It’s incredibly difficult to be true to oneself in American culture. I just had an in depth discussion last night with my oldest about being true to yourself in spite of what anyone else (especially someone who does not matter to you) thinks of you.
I did the social facade thing. Years ago when I lived in military housing and I tried to keep up with all the social games and frickin be a Stepford Wife. My house was immaculate, should someone drop by unannounced. My baby girl was dressed and her hair was done. I killed myself trying to be “THE” wife and mother. I pushed myself thinking that if I were harder on myself, demanded more from myself, than anyone else possibly could then I could 1. reach a place that no one could demand something from me because I had beaten them to the punch and 2. find a place that no one could hurt me in. I was wrong.

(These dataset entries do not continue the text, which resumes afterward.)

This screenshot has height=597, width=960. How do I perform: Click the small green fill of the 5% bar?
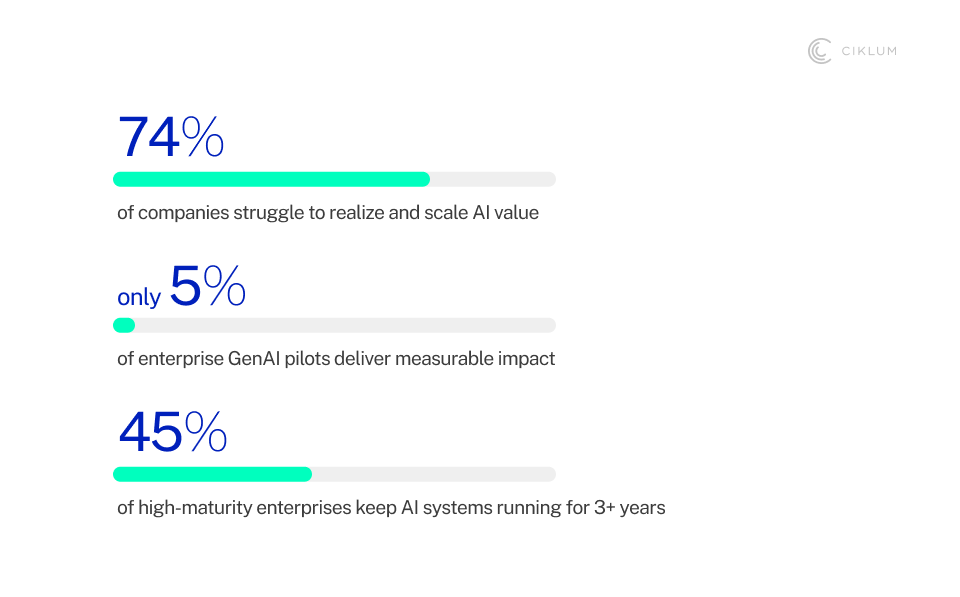(124, 325)
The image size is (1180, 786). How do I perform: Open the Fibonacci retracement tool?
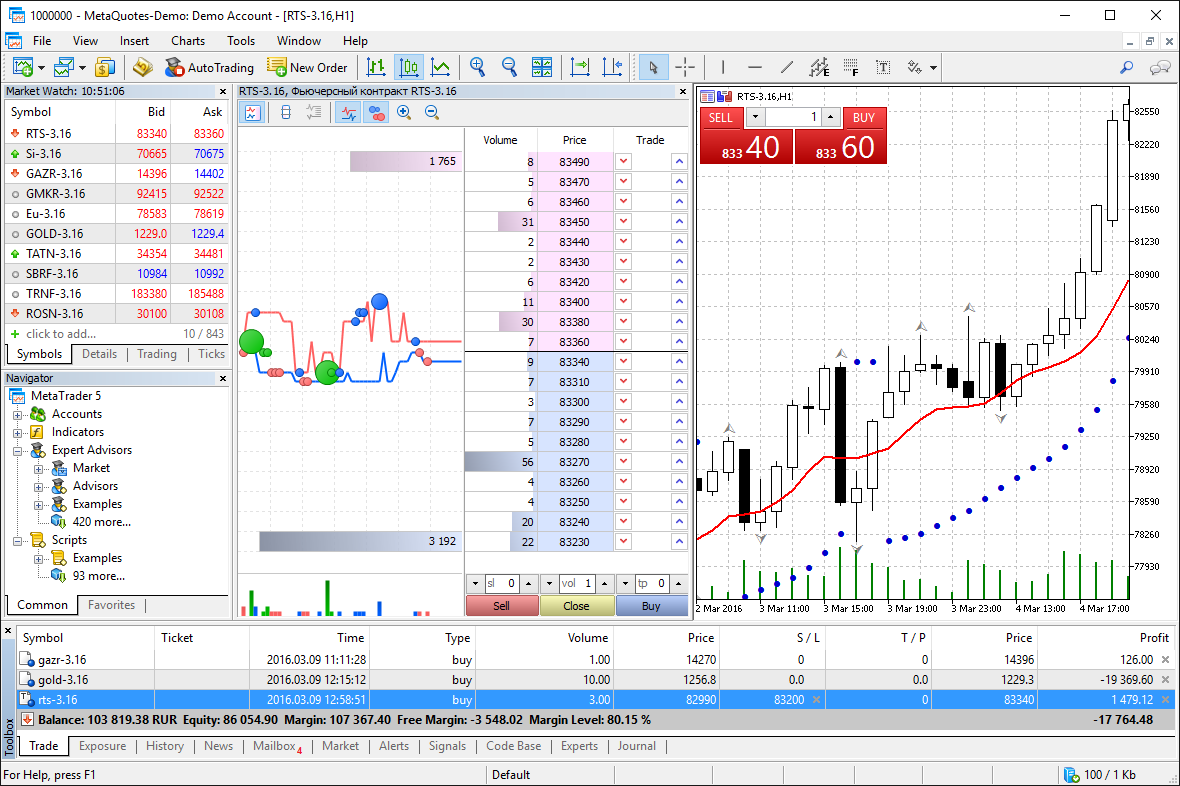(820, 67)
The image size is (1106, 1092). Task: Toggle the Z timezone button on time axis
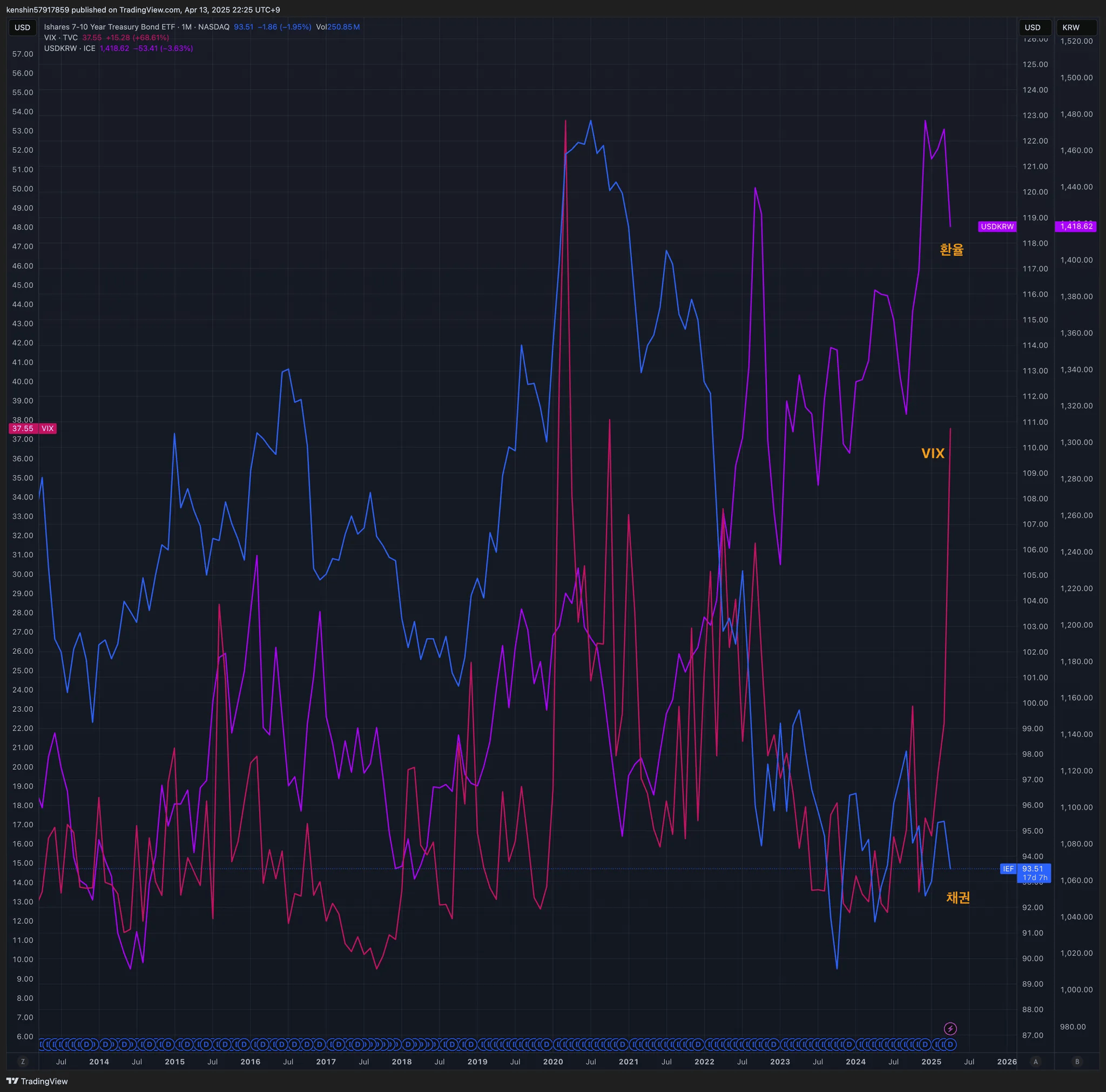(23, 1062)
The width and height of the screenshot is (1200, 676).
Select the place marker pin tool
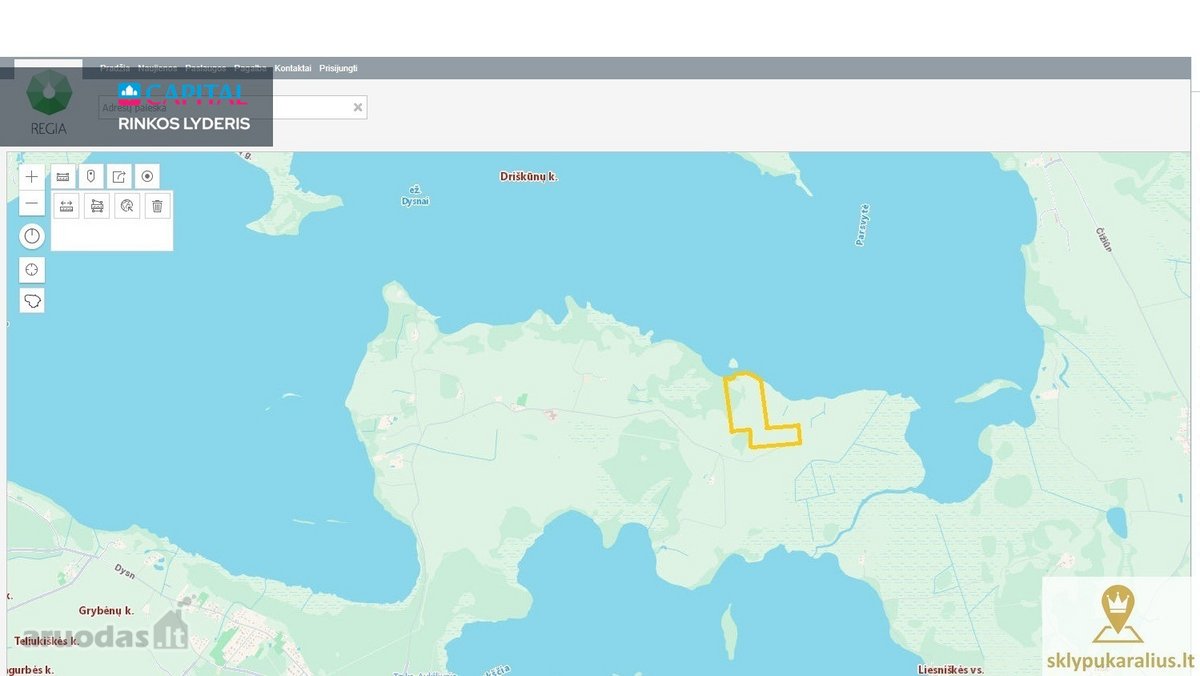[91, 177]

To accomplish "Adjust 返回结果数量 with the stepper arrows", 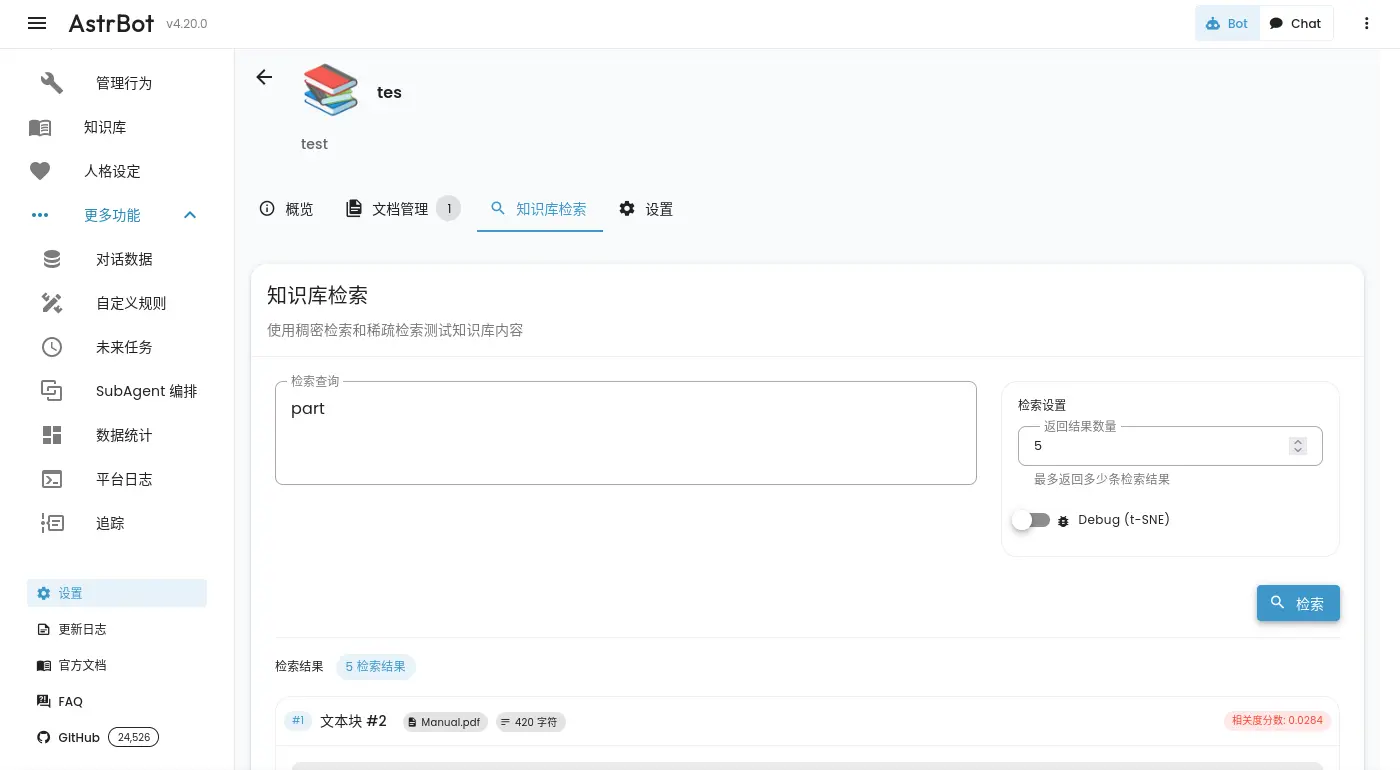I will [1297, 446].
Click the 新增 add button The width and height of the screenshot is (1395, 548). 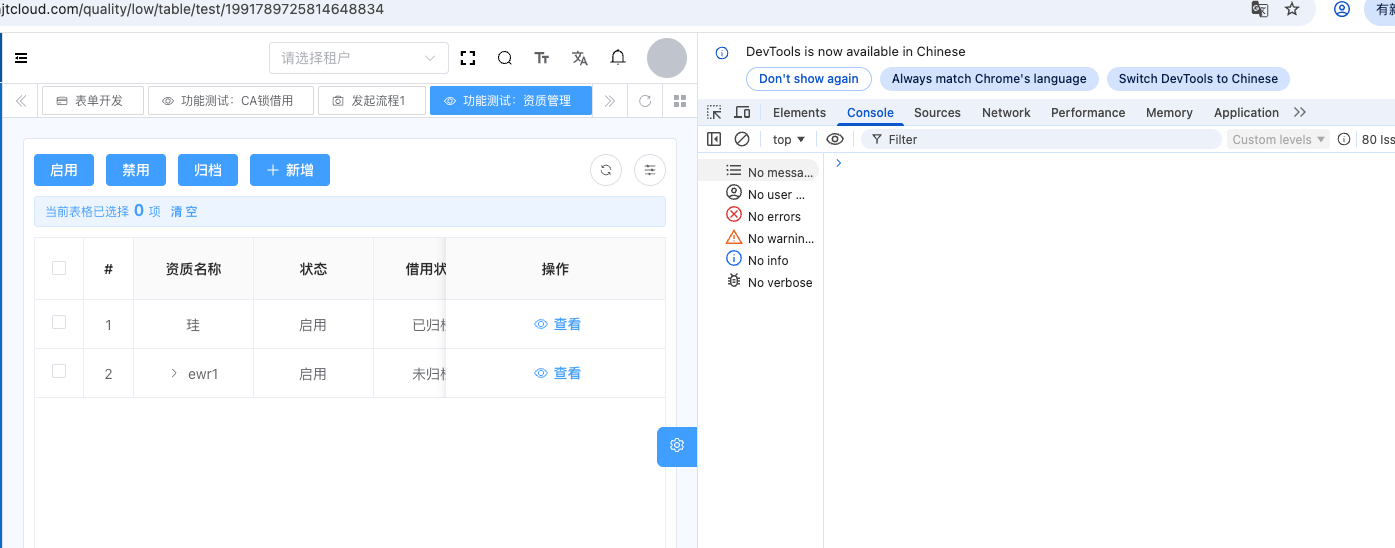pyautogui.click(x=290, y=170)
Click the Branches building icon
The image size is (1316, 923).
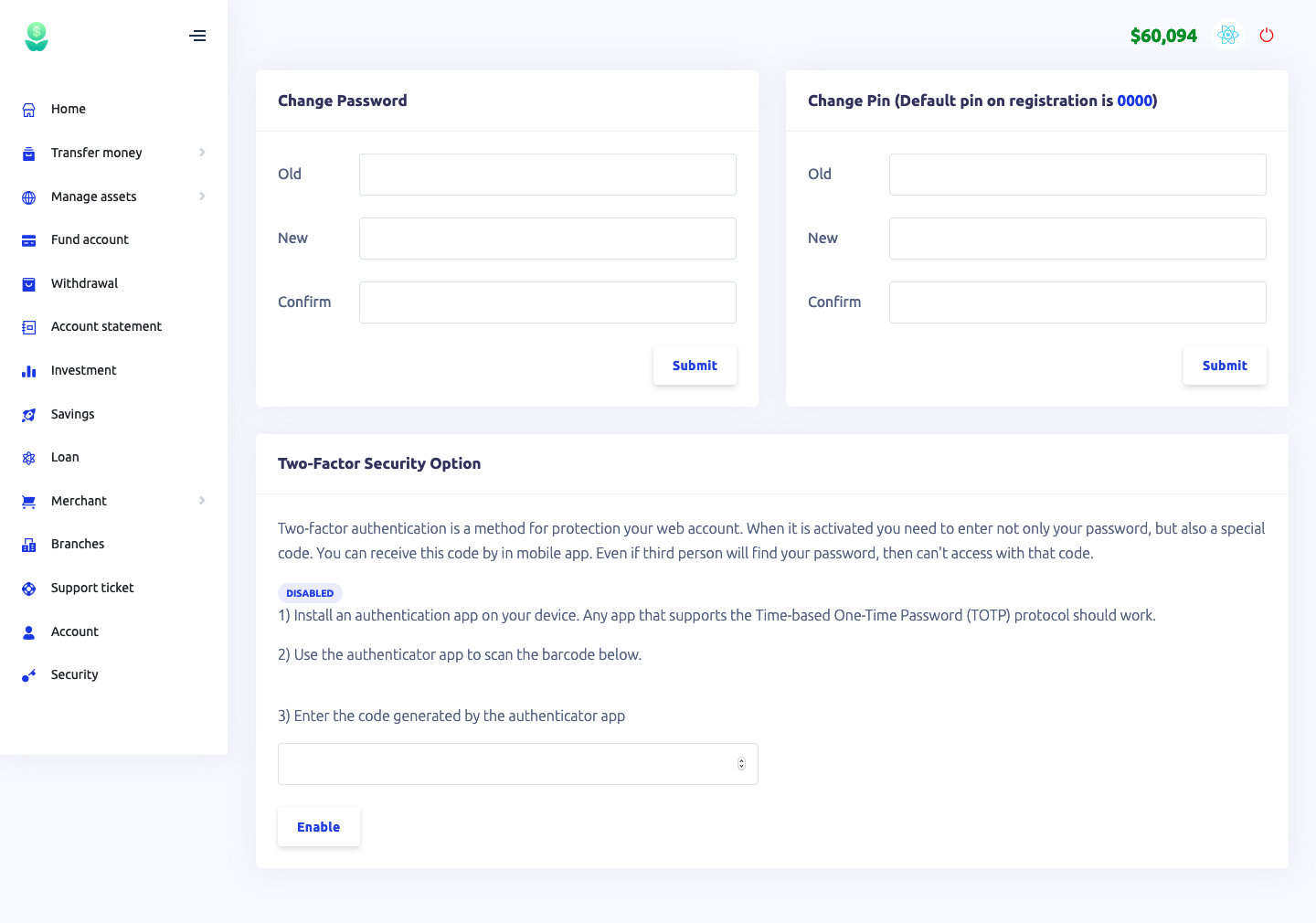[28, 544]
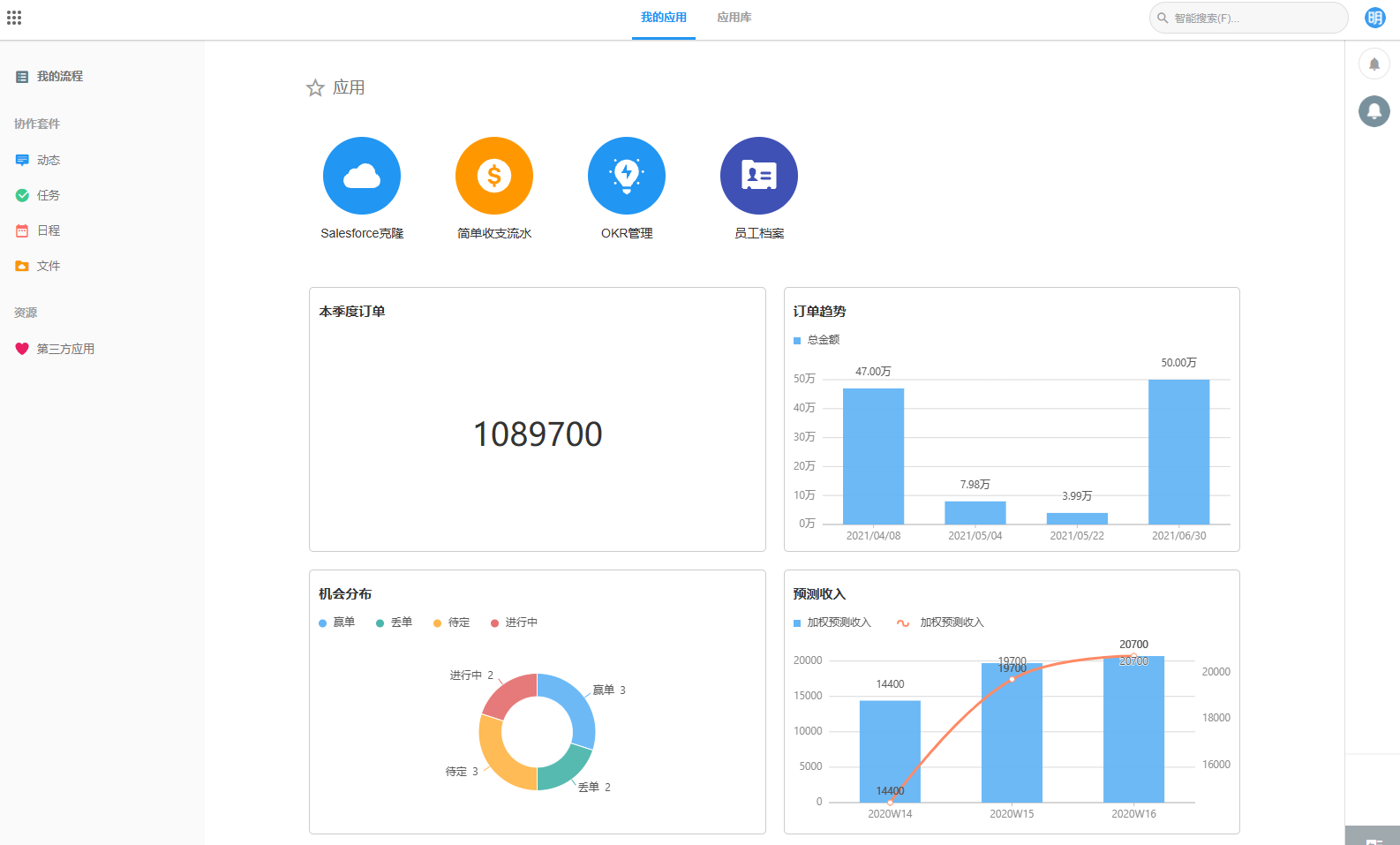Toggle the 进行中 legend item
1400x845 pixels.
515,622
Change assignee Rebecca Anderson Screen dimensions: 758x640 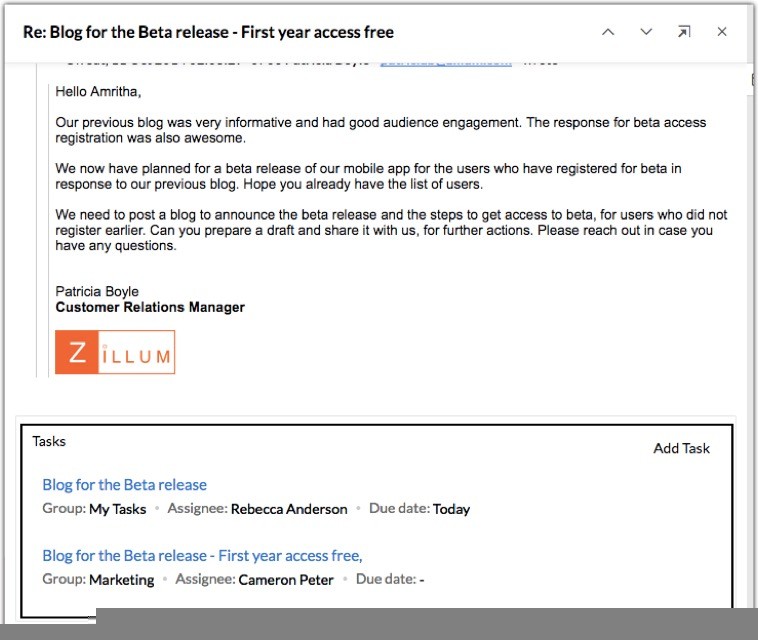[289, 509]
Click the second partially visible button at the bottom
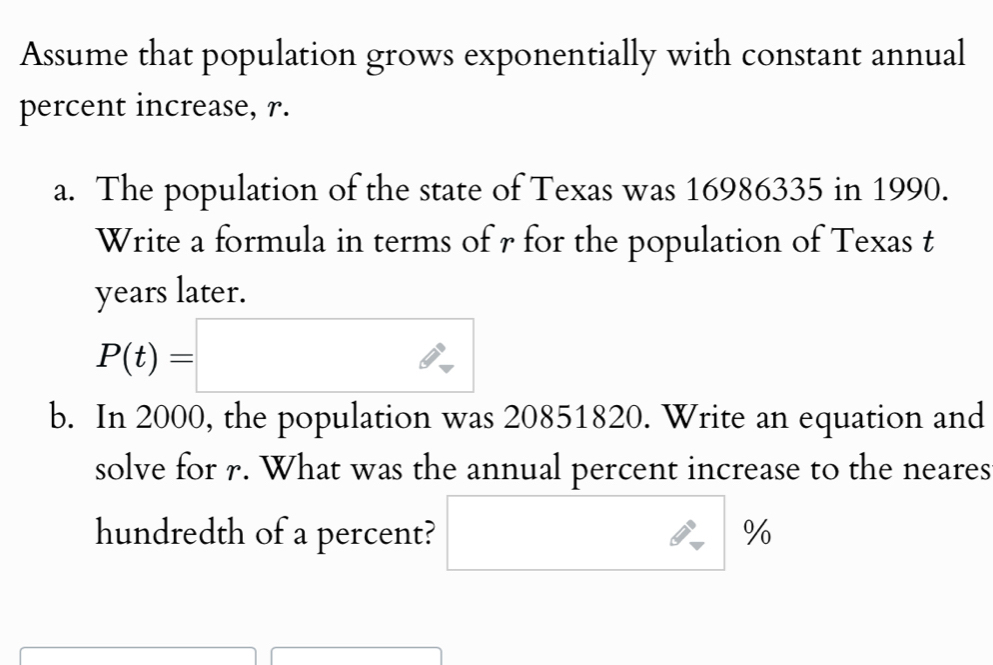Viewport: 993px width, 665px height. point(356,656)
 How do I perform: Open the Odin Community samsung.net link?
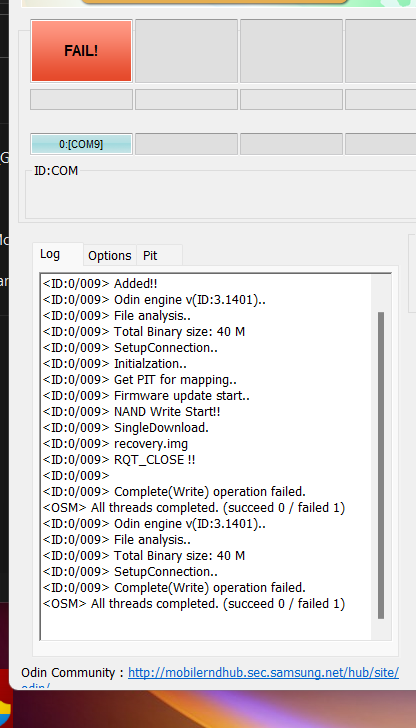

I survived the ensuing insanity of that thought process and when everyone I knew turned on me for hitting the wall and not being able to be the facade anymore, I quit caring what everybody else thought. I quit driving myself crazy.
I pushed hard through school. getting my Associates in 20 months with a 3.9 g.p.a. And you know what? It wasn’t enough. And I learned that those that would have something to say about you will find something no matter what you do. No. Matter. What. You. Do.
Haters gonna hate, potaters gonna potate. No, that’s not right.
I’m gonna be who I am no matter what anybody else does to me, what they say or what they do is not going to change who I am.
To thy own self be true. Yep.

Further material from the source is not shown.